• TASK BRIEF:
Please reproduce exactly the line that contains "Impressum (54, 2240)" and every line after it through the end of the records below, adding nothing else.

### EXTRACTED DATA ###

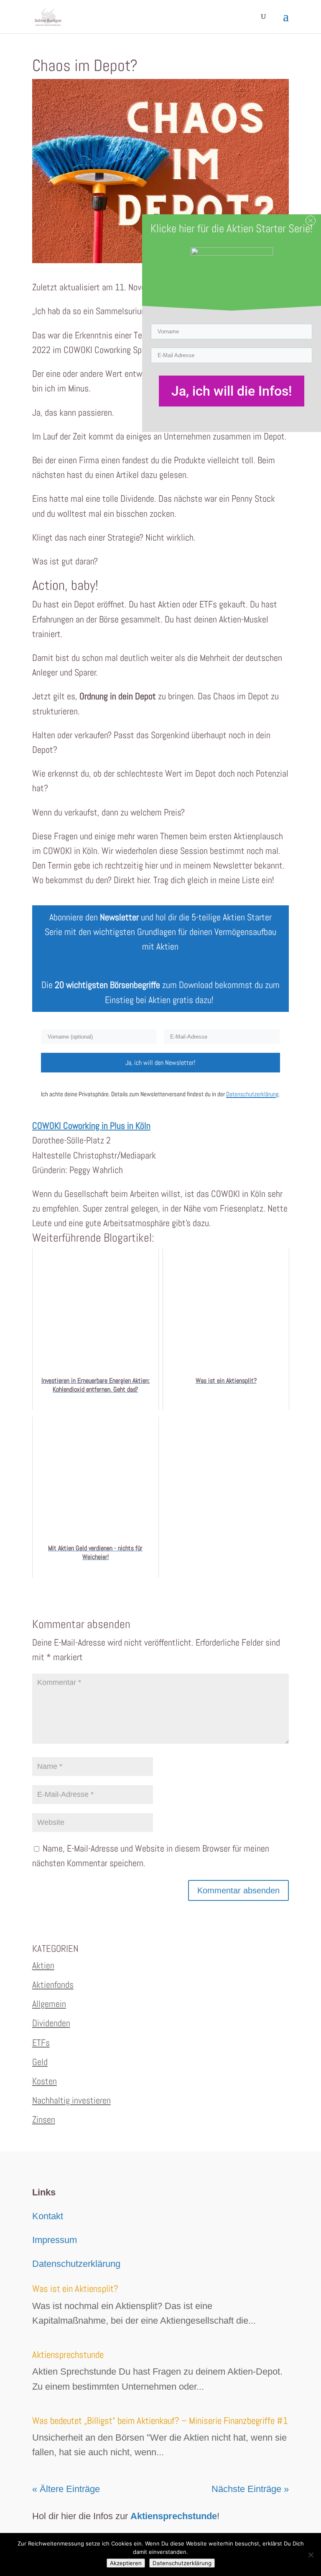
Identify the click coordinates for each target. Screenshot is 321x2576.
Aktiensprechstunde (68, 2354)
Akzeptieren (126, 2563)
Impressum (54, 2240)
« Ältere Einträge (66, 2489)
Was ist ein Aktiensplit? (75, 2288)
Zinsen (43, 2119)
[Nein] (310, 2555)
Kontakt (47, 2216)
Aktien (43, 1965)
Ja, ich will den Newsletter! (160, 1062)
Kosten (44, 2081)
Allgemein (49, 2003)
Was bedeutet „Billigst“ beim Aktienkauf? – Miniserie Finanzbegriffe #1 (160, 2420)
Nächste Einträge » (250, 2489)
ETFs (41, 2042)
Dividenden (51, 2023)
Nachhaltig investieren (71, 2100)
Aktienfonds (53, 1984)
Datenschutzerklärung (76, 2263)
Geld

###

• ANSWER FOR THE TASK:
Impressum (54, 2240)
« Ältere Einträge (66, 2489)
Was ist ein Aktiensplit? (75, 2288)
Zinsen (43, 2119)
[Nein] (310, 2555)
Kontakt (47, 2216)
Aktien (43, 1965)
Ja, ich will den Newsletter! (160, 1062)
Kosten (44, 2081)
Allgemein (49, 2003)
Was bedeutet „Billigst“ beim Aktienkauf? – Miniserie Finanzbegriffe #1 (160, 2420)
Nächste Einträge » (250, 2489)
ETFs (41, 2042)
Dividenden (51, 2023)
Nachhaltig investieren (71, 2100)
Aktienfonds (53, 1984)
Datenschutzerklärung (76, 2263)
Geld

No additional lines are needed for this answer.